__READING TEXT__
<<<<
To learn more about making a referral for OPTIONS, Caregiver Support programs, or Person Centered Counseling, please call 800-672-7145 or email ohsreferrals@ohsaging.com. To expedite your phone call please have available the name of the older adult in need, phone no., address, and a brief description of needs; for example “help with a bath”, “medications”, “respite for caregiver”, or a general description of what is needed.
 

After a general intake of information, a Care Manager will do a more detailed eligibility screening by phone within 2 weeks. If it appears eligibility criteria are met and the interested party agrees to proceed, an in-home assessment will be scheduled.

Please note that most programs require disclosure of income and in some cases there may be a cost share to the individual based on income. These programs may have a waiting list for services.

Insurance Counseling

The APPRISE Program is the State Health Insurance Assistance Program (SHIP). Trained volunteers and staff provide free face-to-face or telephone assistance with understanding Medicare, Medicaid, Medigap or supplemental insurance, long term care insurance, Medicare Advantage plans (like an HMO or PPO) and Medicare prescription benefits. Can assist in understanding the Medicare appeals process and assist with appeals.

Domiciliary Care

 The Domiciliary Care or “Dom Care” program provides a home-like living arrangement in the community for adults age 18 and older who need assistance with activities of daily living and are unable to live independently. Dom Care providers open up their homes to individuals who need supervision, support and encouragement in a family-like setting.

For more information on the Dom Care program, please call the Office of Human Services, Inc., Area Agency on Aging at (800)-672-7145

Caregiver Support

The Caregiver Support program provides resources and assistance to individuals who assume primary responsibility for the provision of care in order to help alleviate the stress associated with caregiving and support: focusing on the Caregiver’swell-being. Recognizing that Caregiver stress can impact the physical, emotional, and financial health of caregivers, access to respite services is strongly encouraged, and financial reimbursement for caregiving-related services and supplies is allowed. These services are not an entitlement and are subject to eligibility requirements. The Caregiver may not receive reimbursement for personally providing caregiving services to the Care Receiver and shall be actively involved/engaged with various aspects of care on a regular, but not necessarily daily basis.
>>>>
__SUPPLIED INFORMATION__
<<<<
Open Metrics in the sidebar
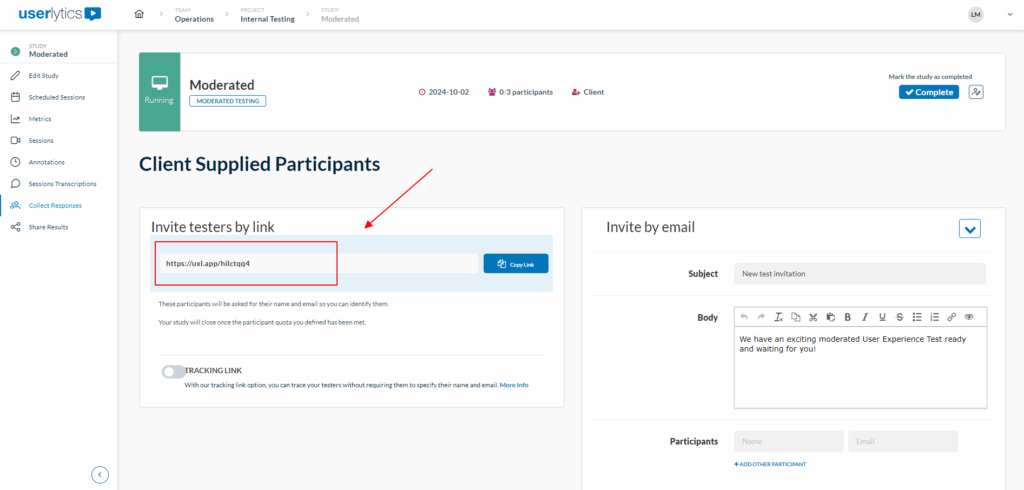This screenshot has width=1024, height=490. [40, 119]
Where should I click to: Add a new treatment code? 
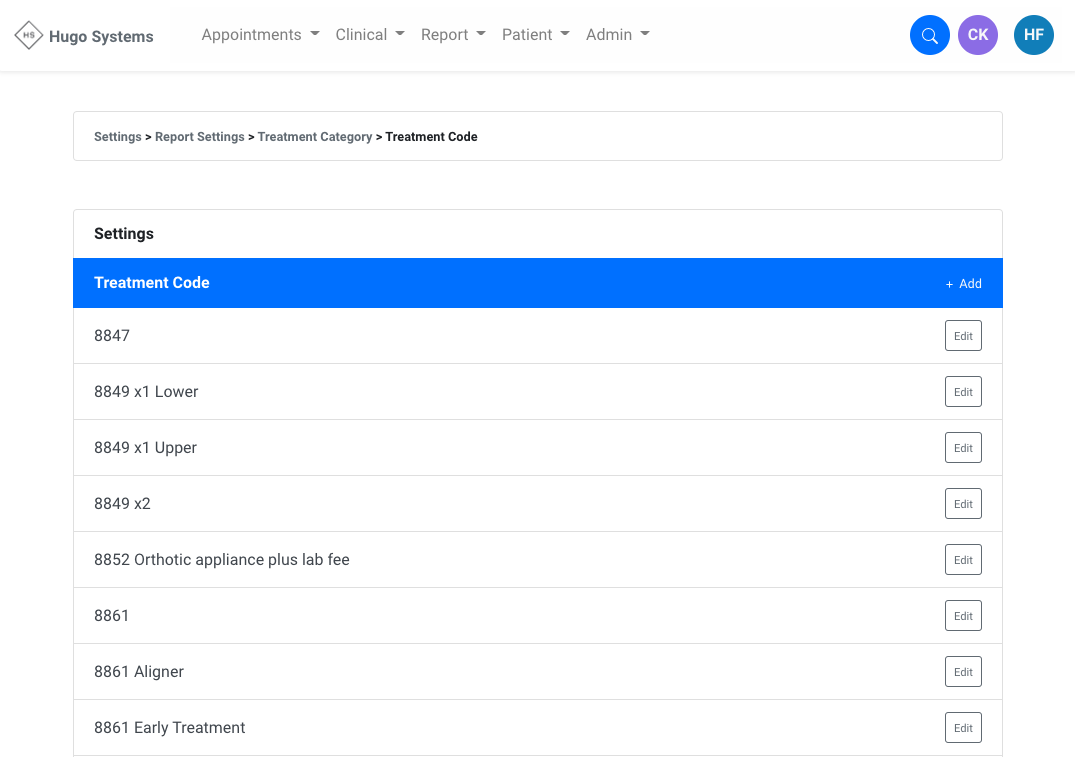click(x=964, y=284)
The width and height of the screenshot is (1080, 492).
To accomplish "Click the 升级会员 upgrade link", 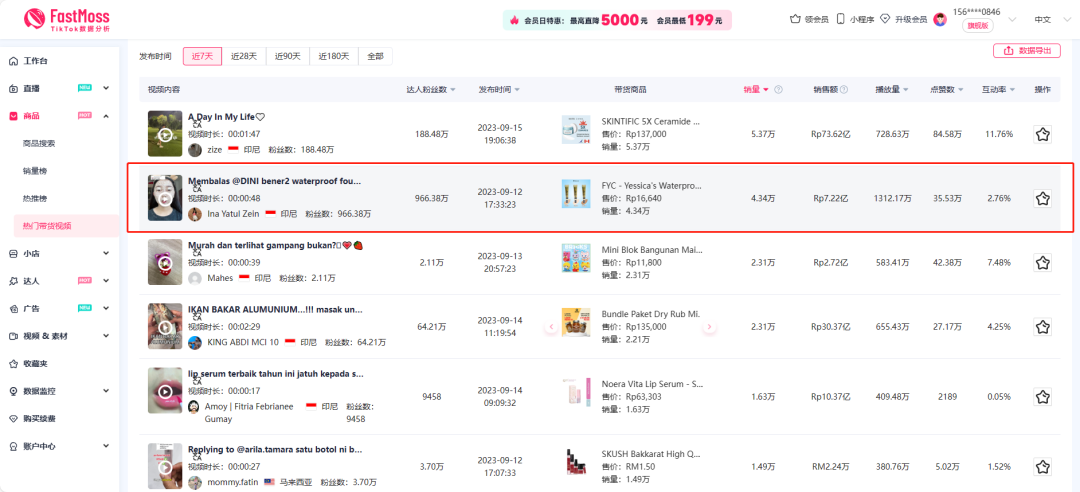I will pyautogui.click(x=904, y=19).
>>>>
<<<<
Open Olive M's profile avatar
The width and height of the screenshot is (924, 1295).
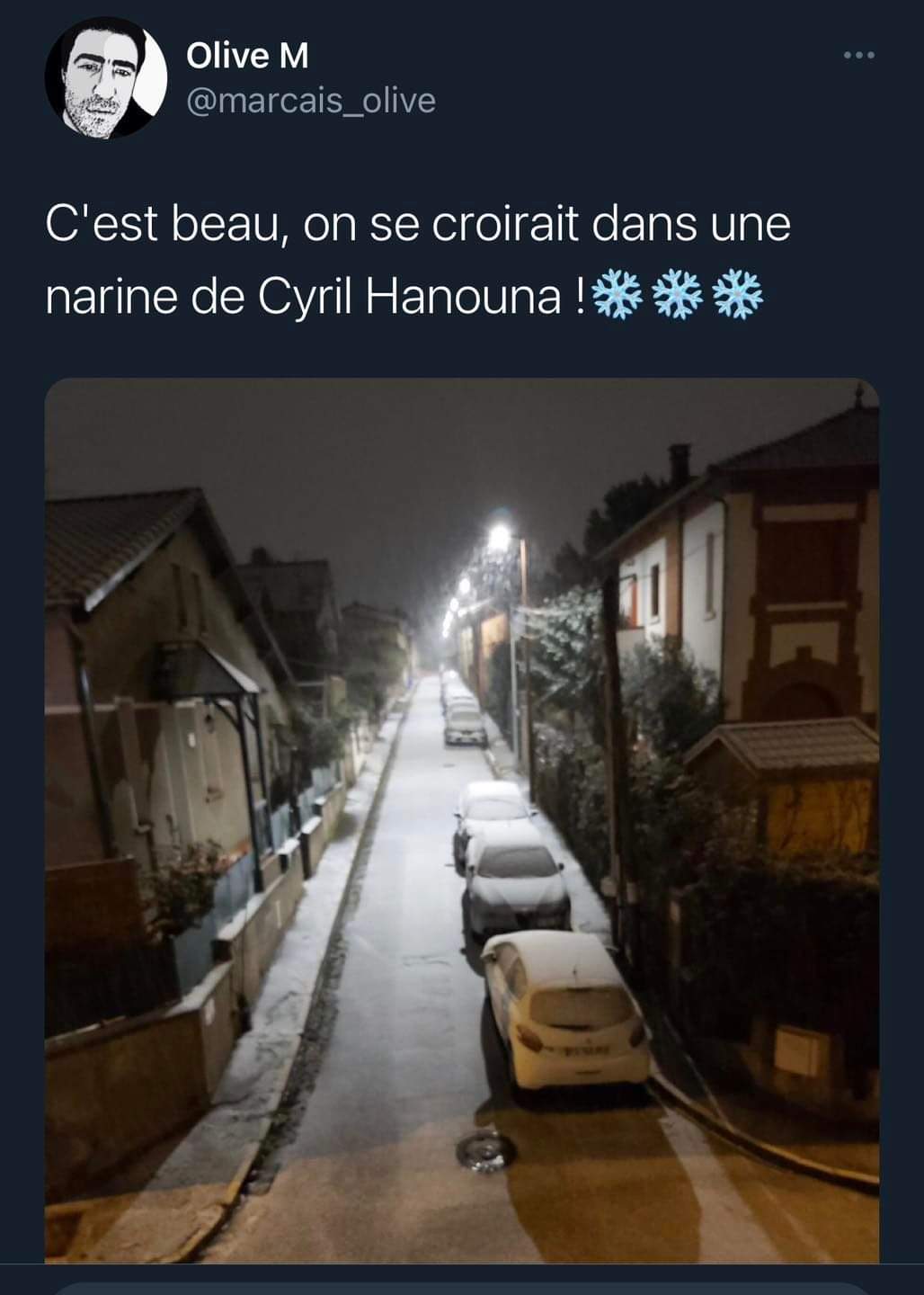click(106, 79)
>>>>
<<<<
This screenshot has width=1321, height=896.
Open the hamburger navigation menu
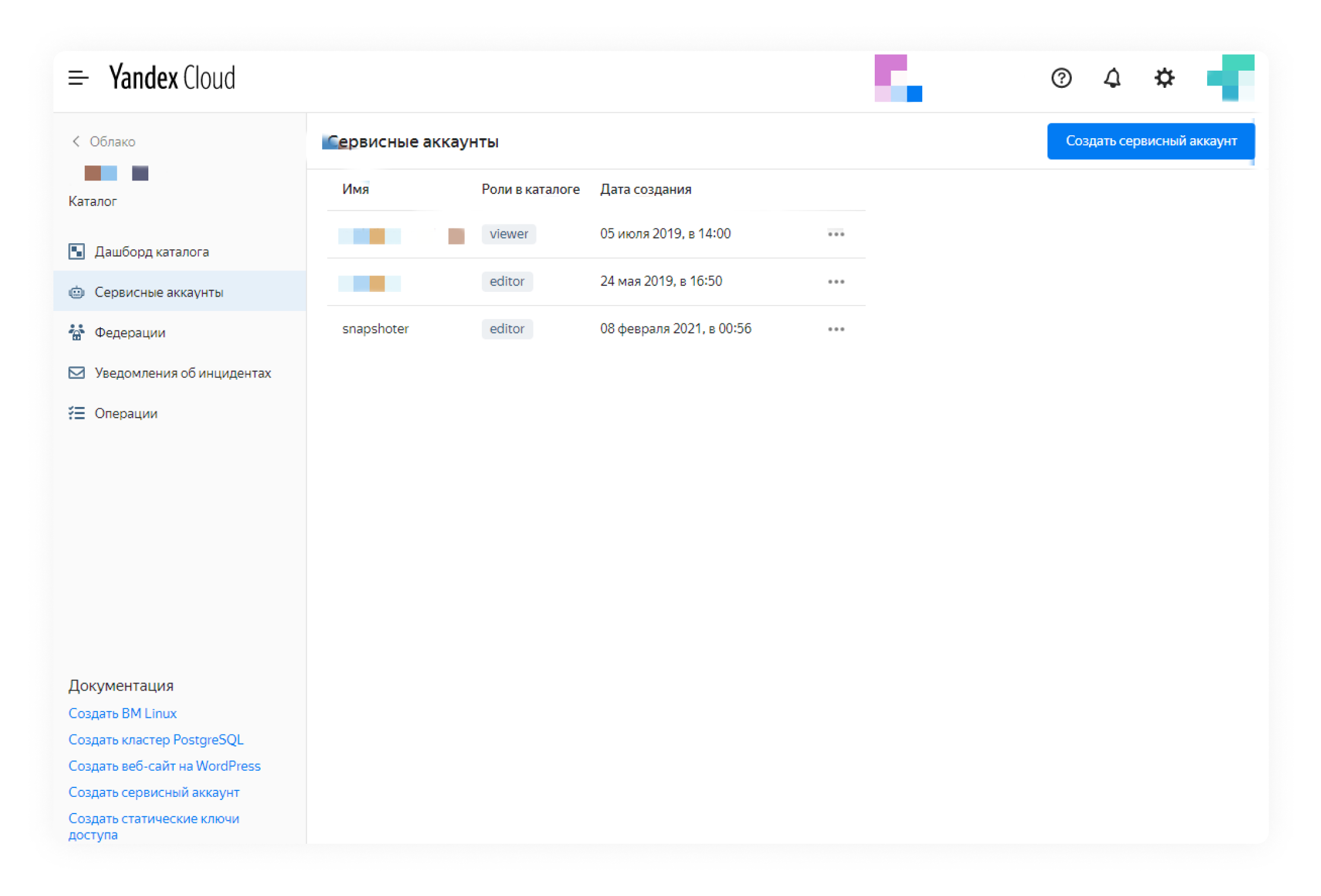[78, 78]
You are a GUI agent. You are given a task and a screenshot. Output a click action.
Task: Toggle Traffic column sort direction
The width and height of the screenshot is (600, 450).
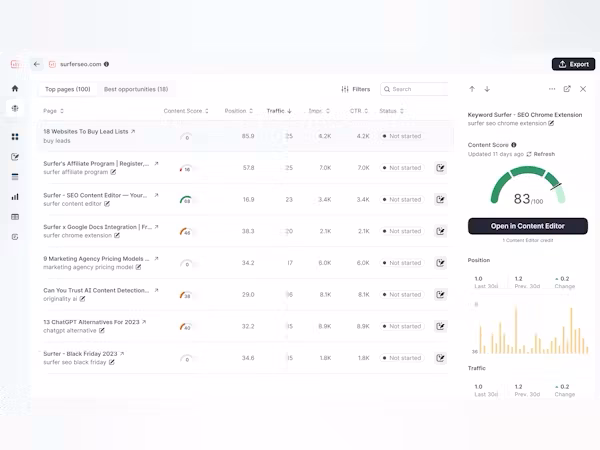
>>>>
__ASSIGNMENT A__
Answer these questions from the aging services text:
(i) Within what time does a Care Manager do the more detailed eligibility screening by phone?
(ii) What is the minimum age for the Dom Care program?
(iii) What is the APPRISE Program?
__ASSIGNMENT B__
Pick up the aging services text after its final sentence and carry it forward.

__YOUR RESPONSE A__
(i) Within 2 weeks.
(ii) Adults age 18 and older.
(iii) The State Health Insurance Assistance Program (SHIP).

__YOUR RESPONSE B__
 

There are three types of caregiving situations that may be eligible for services: 

1. Individuals caring for an older adult (60 and over) with functional impairments or a diagnosis of chronic dementia at any age

2· Grandparent/Older Relative (age 55 or older) Caregiver of Children under age 18

3· Older Relative (age 55 or older) Caregiver of an Adult (18-59) with a non-dementia Disability.

  

The Caregiver Support Program provides supportive services including information about available resources, Assistance to link caregivers to available resources, arranging for caregiver training, reimbursement for respite, and supplemental services.


A free assessment can be completed to determine eligibility.

Caregiver Support-Grandparenting

The program specific to Grandparents/other older relative (55 or older) caring for a child (under age 18) recognizes that there are many older adults that care for children whose parents are unable. Specifically, the caregiver may not be a biological parent of the child and must be related to the child by blood, marriage or adoption or have legal custody through adoption or guardianship or is raising the child informally. The Caregiver and child/children are required to live in the same residence.

Eligibility is determined through a free assessment. The assessment does include disclosure of household income. Reimbursement of care specific to the child/children may be offered to support the grandparent/older relative in the care of the child/children.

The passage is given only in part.